Navigating to the folder of your notebook report, you can use a utility called nbconvert to run a similar command to what is happening when using the Download as menu, but this time with additional arguments to further refine the output. Specifically, the --TemplateExporter.exclude_input=True option.

jupyter nbconvert --to pdf chinook.netcore.io-QueryInvoices.ipynb --TemplateExporter.exclude_input=True

The generated PDF will be visible in the Jupyter file explorer web UI so you can open and download the result.

Using MyBinder.org

Now that we have finished the report we wanted to write, we might want a colleague review the work in a managed environment they can access straight from a browser.

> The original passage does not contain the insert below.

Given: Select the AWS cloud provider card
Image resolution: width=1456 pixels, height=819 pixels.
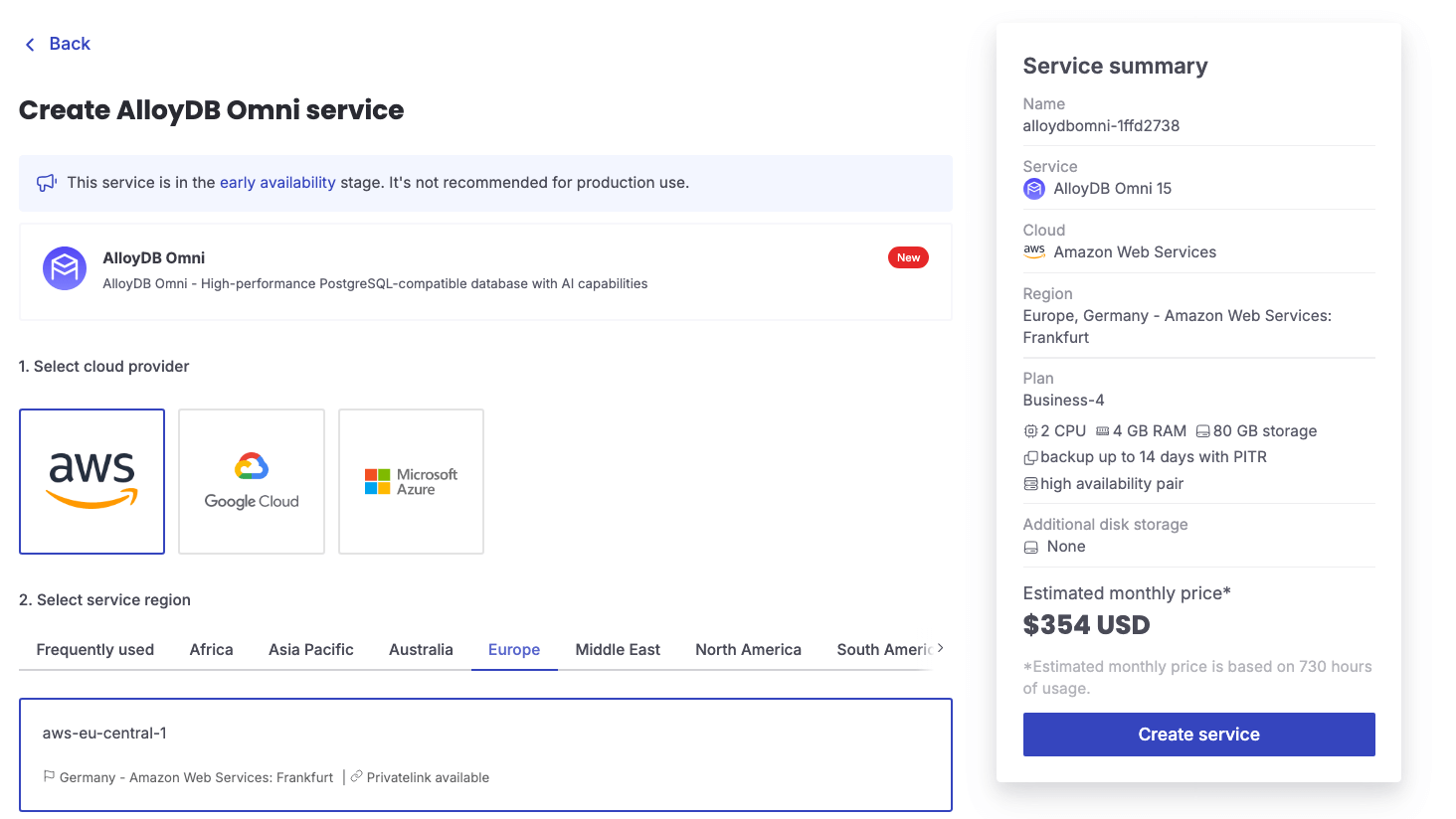Looking at the screenshot, I should [91, 481].
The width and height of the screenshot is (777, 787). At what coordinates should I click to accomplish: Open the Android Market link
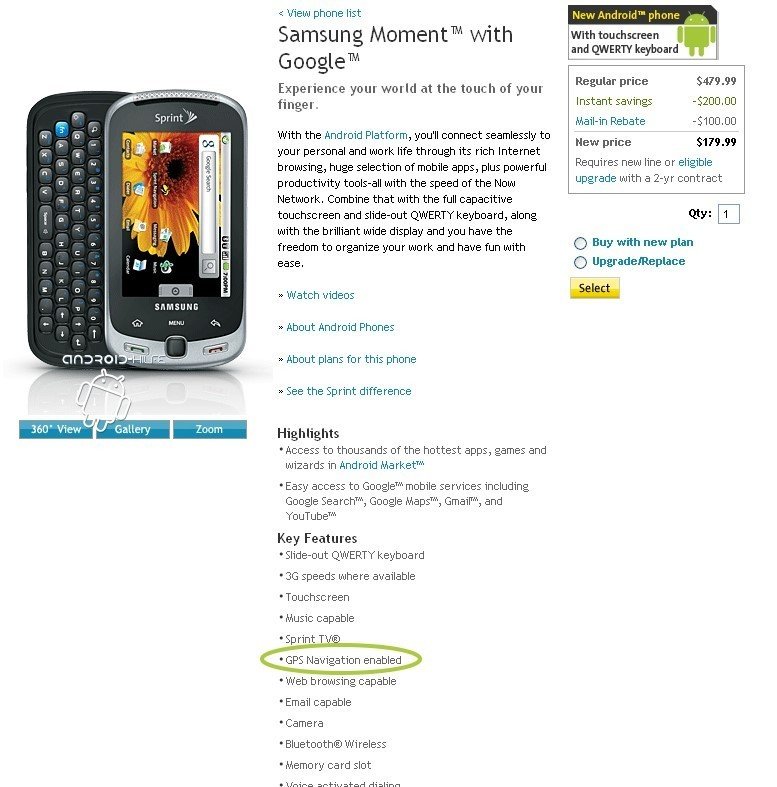tap(381, 465)
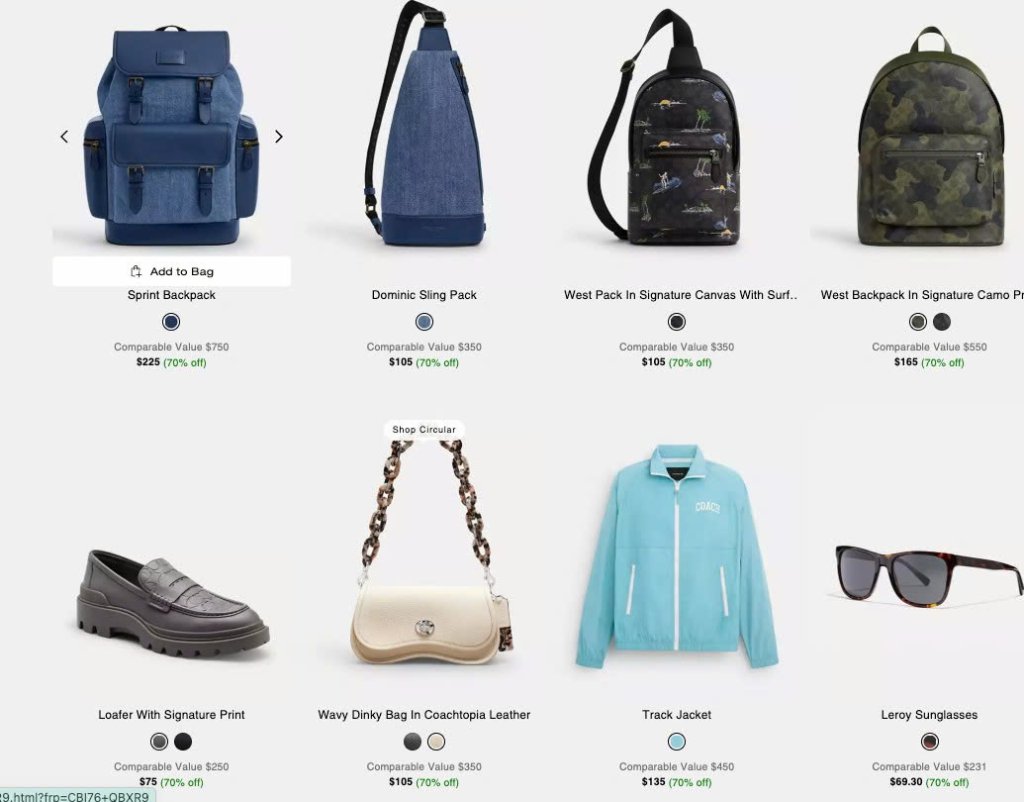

MyBinder.org is limited to only public GitHub repositories but the same workflow work be applicable to your own managed BinderHub environment.

Reviewing notebooks is convenient using services like MyBinder, but changes are ephemeral, so while reviews can be done using this workflow, changes need to be made in an environment where files can be committed back to the remote GitHub repository.

Advantages for testing

Generating reports based on data coming from services makes for a repeatable process for a task that usually doesn’t have repeatability in mind. Good testing also needs repeatability to be able to validate what the problem is and share that context with other developers.

For example, when raising a good bug report with developers of a library or framework, being able to show the problem in a repeatable process and environment makes the job of discovering the root cause a lot easier for maintainers of that library or framework. This repeatability also serves as a known shared context of the problem being raised and this can drastically improve communication between developers as that context is tangible and interactive.